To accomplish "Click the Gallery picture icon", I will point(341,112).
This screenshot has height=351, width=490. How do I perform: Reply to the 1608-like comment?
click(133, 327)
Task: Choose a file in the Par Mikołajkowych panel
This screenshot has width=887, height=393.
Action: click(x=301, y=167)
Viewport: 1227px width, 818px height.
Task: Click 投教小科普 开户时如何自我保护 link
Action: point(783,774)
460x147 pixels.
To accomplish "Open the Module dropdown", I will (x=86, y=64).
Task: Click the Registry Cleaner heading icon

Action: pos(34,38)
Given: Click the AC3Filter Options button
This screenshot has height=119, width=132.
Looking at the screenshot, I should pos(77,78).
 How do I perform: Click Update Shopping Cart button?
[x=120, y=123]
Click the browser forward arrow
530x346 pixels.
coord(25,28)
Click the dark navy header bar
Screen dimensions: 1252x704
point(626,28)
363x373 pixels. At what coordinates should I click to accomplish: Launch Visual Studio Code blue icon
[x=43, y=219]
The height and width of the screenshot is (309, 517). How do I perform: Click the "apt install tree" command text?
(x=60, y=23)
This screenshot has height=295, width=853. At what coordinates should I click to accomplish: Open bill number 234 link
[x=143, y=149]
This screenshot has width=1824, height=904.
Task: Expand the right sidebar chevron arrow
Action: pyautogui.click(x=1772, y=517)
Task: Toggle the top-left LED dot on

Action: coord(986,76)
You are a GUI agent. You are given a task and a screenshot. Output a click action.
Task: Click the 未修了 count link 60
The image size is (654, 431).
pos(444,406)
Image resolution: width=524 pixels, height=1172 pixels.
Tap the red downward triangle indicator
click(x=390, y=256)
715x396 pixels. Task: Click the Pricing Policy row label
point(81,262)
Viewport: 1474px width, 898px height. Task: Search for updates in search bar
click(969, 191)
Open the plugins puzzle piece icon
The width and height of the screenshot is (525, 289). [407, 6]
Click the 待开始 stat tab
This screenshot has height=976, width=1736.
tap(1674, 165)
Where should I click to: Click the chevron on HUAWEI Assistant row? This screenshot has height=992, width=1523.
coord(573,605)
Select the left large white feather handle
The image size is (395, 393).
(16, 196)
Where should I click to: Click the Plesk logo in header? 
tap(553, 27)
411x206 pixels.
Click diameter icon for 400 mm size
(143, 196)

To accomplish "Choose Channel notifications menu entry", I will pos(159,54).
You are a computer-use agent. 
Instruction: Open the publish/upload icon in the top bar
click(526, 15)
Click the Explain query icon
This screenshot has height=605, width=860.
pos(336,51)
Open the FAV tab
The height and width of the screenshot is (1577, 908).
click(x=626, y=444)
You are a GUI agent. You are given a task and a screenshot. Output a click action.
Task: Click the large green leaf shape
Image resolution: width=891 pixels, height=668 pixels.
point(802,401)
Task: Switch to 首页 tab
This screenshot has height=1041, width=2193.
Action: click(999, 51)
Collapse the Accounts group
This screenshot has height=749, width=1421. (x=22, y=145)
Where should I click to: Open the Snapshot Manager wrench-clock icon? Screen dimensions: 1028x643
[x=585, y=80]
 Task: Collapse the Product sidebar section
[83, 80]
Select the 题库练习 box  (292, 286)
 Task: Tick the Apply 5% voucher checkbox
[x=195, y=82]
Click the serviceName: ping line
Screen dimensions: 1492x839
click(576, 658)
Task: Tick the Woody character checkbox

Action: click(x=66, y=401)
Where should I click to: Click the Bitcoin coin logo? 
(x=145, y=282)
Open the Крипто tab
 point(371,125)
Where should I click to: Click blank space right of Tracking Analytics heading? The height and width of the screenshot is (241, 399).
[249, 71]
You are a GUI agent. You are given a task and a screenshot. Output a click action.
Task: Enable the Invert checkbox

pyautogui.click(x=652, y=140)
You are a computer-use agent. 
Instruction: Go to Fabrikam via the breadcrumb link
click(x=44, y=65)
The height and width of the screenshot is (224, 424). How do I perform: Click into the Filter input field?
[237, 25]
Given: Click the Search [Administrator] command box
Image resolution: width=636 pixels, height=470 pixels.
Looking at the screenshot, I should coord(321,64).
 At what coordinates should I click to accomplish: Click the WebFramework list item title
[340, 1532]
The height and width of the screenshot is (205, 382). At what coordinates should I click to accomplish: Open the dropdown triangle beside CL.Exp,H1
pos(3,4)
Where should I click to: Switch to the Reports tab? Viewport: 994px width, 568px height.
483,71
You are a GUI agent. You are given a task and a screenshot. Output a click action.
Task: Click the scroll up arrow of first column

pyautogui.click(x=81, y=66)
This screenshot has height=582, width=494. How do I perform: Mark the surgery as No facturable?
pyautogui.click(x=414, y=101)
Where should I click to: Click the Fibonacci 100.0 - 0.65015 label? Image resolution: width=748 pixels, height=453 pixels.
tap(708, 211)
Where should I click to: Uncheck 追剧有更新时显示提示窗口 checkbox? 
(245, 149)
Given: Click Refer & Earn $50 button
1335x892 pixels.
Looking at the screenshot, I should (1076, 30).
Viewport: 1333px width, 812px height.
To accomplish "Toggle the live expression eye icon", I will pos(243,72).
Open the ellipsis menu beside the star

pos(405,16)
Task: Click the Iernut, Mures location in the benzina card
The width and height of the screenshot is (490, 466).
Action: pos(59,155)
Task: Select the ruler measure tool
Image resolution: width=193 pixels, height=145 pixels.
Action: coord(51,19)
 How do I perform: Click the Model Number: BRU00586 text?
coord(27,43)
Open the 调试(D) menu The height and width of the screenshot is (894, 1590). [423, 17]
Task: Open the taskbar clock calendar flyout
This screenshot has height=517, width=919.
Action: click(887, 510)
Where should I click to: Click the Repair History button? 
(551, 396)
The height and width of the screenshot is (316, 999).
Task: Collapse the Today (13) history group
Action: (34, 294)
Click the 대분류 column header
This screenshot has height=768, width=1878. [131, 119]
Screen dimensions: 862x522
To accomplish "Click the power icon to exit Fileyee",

* * * *

■ WRITTEN PROBLEM ■
Convert every line of the items above into a Markdown table with the columns "Row" and "Item line", numbering the rows in order and omitting blank lines.

■ FULL SOLUTION ■
| Row | Item line |
|---|---|
| 1 | To accomplish "Click the Gallery picture icon", I will point(341,112). |
| 2 | This screenshot has height=351, width=490. How do I perform: Reply to the 1608-like comment? |
| 3 | click(133, 327) |
| 4 | Task: Choose a file in the Par Mikołajkowych panel |
| 5 | This screenshot has width=887, height=393. |
| 6 | Action: click(x=301, y=167) |
| 7 | Viewport: 1227px width, 818px height. |
| 8 | Task: Click 投教小科普 开户时如何自我保护 link |
| 9 | Action: point(783,774) |
| 10 | 460x147 pixels. |
| 11 | To accomplish "Open the Module dropdown", I will (x=86, y=64). |
| 12 | Task: Click the Registry Cleaner heading icon |
| 13 | Action: pos(34,38) |
| 14 | Given: Click the AC3Filter Options button |
| 15 | This screenshot has height=119, width=132. |
| 16 | Looking at the screenshot, I should pos(77,78). |
| 17 |  How do I perform: Click Update Shopping Cart button? |
| 18 | [x=120, y=123] |
| 19 | Click the browser forward arrow |
| 20 | 530x346 pixels. |
| 21 | coord(25,28) |
| 22 | Click the dark navy header bar |
| 23 | Screen dimensions: 1252x704 |
| 24 | point(626,28) |
| 25 | 363x373 pixels. At what coordinates should I click to accomplish: Launch Visual Studio Code blue icon |
| 26 | [x=43, y=219] |
| 27 | The height and width of the screenshot is (309, 517). How do I perform: Click the "apt install tree" command text? |
| 28 | (x=60, y=23) |
| 29 | This screenshot has height=295, width=853. At what coordinates should I click to accomplish: Open bill number 234 link |
| 30 | [x=143, y=149] |
| 31 | This screenshot has width=1824, height=904. |
| 32 | Task: Expand the right sidebar chevron arrow |
| 33 | Action: pyautogui.click(x=1772, y=517) |
| 34 | Task: Toggle the top-left LED dot on |
| 35 | Action: coord(986,76) |
| 36 | You are a GUI agent. You are given a task and a screenshot. Output a click action. |
| 37 | Task: Click the 未修了 count link 60 |
| 38 | The image size is (654, 431). |
| 39 | pos(444,406) |
| 40 | Image resolution: width=524 pixels, height=1172 pixels. |
| 41 | Tap the red downward triangle indicator |
| 42 | click(x=390, y=256) |
| 43 | 715x396 pixels. Task: Click the Pricing Policy row label |
| 44 | point(81,262) |
| 45 | Viewport: 1474px width, 898px height. Task: Search for updates in search bar |
| 46 | click(969, 191) |
| 47 | Open the plugins puzzle piece icon |
| 48 | The width and height of the screenshot is (525, 289). [407, 6] |
| 49 | Click the 待开始 stat tab |
| 50 | This screenshot has height=976, width=1736. |
| 51 | tap(1674, 165) |
| 52 | Where should I click to: Click the chevron on HUAWEI Assistant row? This screenshot has height=992, width=1523. |
| 53 | coord(573,605) |
| 54 | Select the left large white feather handle |
| 55 | The image size is (395, 393). |
| 56 | (16, 196) |
| 57 | Where should I click to: Click the Plesk logo in header?  |
| 58 | tap(553, 27) |
| 59 | 411x206 pixels. |
| 60 | Click diameter icon for 400 mm size |
| 61 | (143, 196) |
| 62 | To accomplish "Choose Channel notifications menu entry", I will pos(159,54). |
| 63 | You are a computer-use agent.  |
| 64 | Instruction: Open the publish/upload icon in the top bar |
| 65 | click(526, 15) |
| 66 | Click the Explain query icon |
| 67 | This screenshot has height=605, width=860. |
| 68 | pos(336,51) |
| 69 | Open the FAV tab |
| 70 | The height and width of the screenshot is (1577, 908). |
| 71 | click(x=626, y=444) |
| 72 | You are a GUI agent. You are given a task and a screenshot. Output a click action. |
| 73 | Task: Click the large green leaf shape |
| 74 | Image resolution: width=891 pixels, height=668 pixels. |
| 75 | point(802,401) |
| 76 | Task: Switch to 首页 tab |
| 77 | This screenshot has height=1041, width=2193. |
| 78 | Action: click(999, 51) |
| 79 | Collapse the Accounts group |
| 80 | This screenshot has height=749, width=1421. (x=22, y=145) |
| 81 | Where should I click to: Open the Snapshot Manager wrench-clock icon? Screen dimensions: 1028x643 |
| 82 | [x=585, y=80] |
| 83 |  Task: Collapse the Product sidebar section |
| 84 | [83, 80] |
| 85 | Select the 题库练习 box  (292, 286) |
| 86 |  Task: Tick the Apply 5% voucher checkbox |
| 87 | [x=195, y=82] |
| 88 | Click the serviceName: ping line |
| 89 | Screen dimensions: 1492x839 |
| 90 | click(576, 658) |
| 91 | Task: Tick the Woody character checkbox |
| 92 | Action: click(x=66, y=401) |
| 93 | Where should I click to: Click the Bitcoin coin logo?  |
| 94 | (x=145, y=282) |
| 95 | Open the Крипто tab |
| 96 |  point(371,125) |
| 97 | Where should I click to: Click blank space right of Tracking Analytics heading? The height and width of the screenshot is (241, 399). |
| 98 | [249, 71] |
| 99 | You are a GUI agent. You are given a task and a screenshot. Output a click action. |
| 100 | Task: Enable the Invert checkbox |
| 101 | pyautogui.click(x=652, y=140) |
| 102 | You are a computer-use agent.  |
| 103 | Instruction: Go to Fabrikam via the breadcrumb link |
| 104 | click(x=44, y=65) |
| 105 | The height and width of the screenshot is (224, 424). How do I perform: Click into the Filter input field? |
| 106 | [237, 25] |
| 107 | Given: Click the Search [Administrator] command box |
| 108 | Image resolution: width=636 pixels, height=470 pixels. |
| 109 | Looking at the screenshot, I should coord(321,64). |
| 110 |  At what coordinates should I click to accomplish: Click the WebFramework list item title |
| 111 | [340, 1532] |
| 112 | The height and width of the screenshot is (205, 382). At what coordinates should I click to accomplish: Open the dropdown triangle beside CL.Exp,H1 |
| 113 | pos(3,4) |
| 114 | Where should I click to: Switch to the Reports tab? Viewport: 994px width, 568px height. |
| 115 | 483,71 |
| 116 | You are a GUI agent. You are given a task and a screenshot. Output a click action. |
| 117 | Task: Click the scroll up arrow of first column |
| 118 | pyautogui.click(x=81, y=66) |
| 119 | This screenshot has height=582, width=494. How do I perform: Mark the surgery as No facturable? |
| 120 | pyautogui.click(x=414, y=101) |
| 121 | Where should I click to: Click the Fibonacci 100.0 - 0.65015 label? Image resolution: width=748 pixels, height=453 pixels. |
| 122 | tap(708, 211) |
| 123 | Where should I click to: Uncheck 追剧有更新时显示提示窗口 checkbox?  |
| 124 | (245, 149) |
| 125 | Given: Click Refer & Earn $50 button |
| 126 | 1335x892 pixels. |
| 127 | Looking at the screenshot, I should (1076, 30). |
| 128 | Viewport: 1333px width, 812px height. |
| 129 | To accomplish "Toggle the live expression eye icon", I will pos(243,72). |
| 130 | Open the ellipsis menu beside the star |
| 131 | pos(405,16) |
| 132 | Task: Click the Iernut, Mures location in the benzina card |
| 133 | The width and height of the screenshot is (490, 466). |
| 134 | Action: pos(59,155) |
| 135 | Task: Select the ruler measure tool |
| 136 | Image resolution: width=193 pixels, height=145 pixels. |
| 137 | Action: coord(51,19) |
| 138 |  How do I perform: Click the Model Number: BRU00586 text? |
| 139 | coord(27,43) |
| 140 | Open the 调试(D) menu The height and width of the screenshot is (894, 1590). [423, 17] |
| 141 | Task: Open the taskbar clock calendar flyout |
| 142 | This screenshot has height=517, width=919. |
| 143 | Action: click(887, 510) |
| 144 | Where should I click to: Click the Repair History button?  |
| 145 | (551, 396) |
| 146 | The height and width of the screenshot is (316, 999). |
| 147 | Task: Collapse the Today (13) history group |
| 148 | Action: (34, 294) |
| 149 | Click the 대분류 column header |
| 150 | This screenshot has height=768, width=1878. [131, 119] |
| 151 | Screen dimensions: 862x522 |
| 152 | To accomplish "Click the power icon to exit Fileyee", |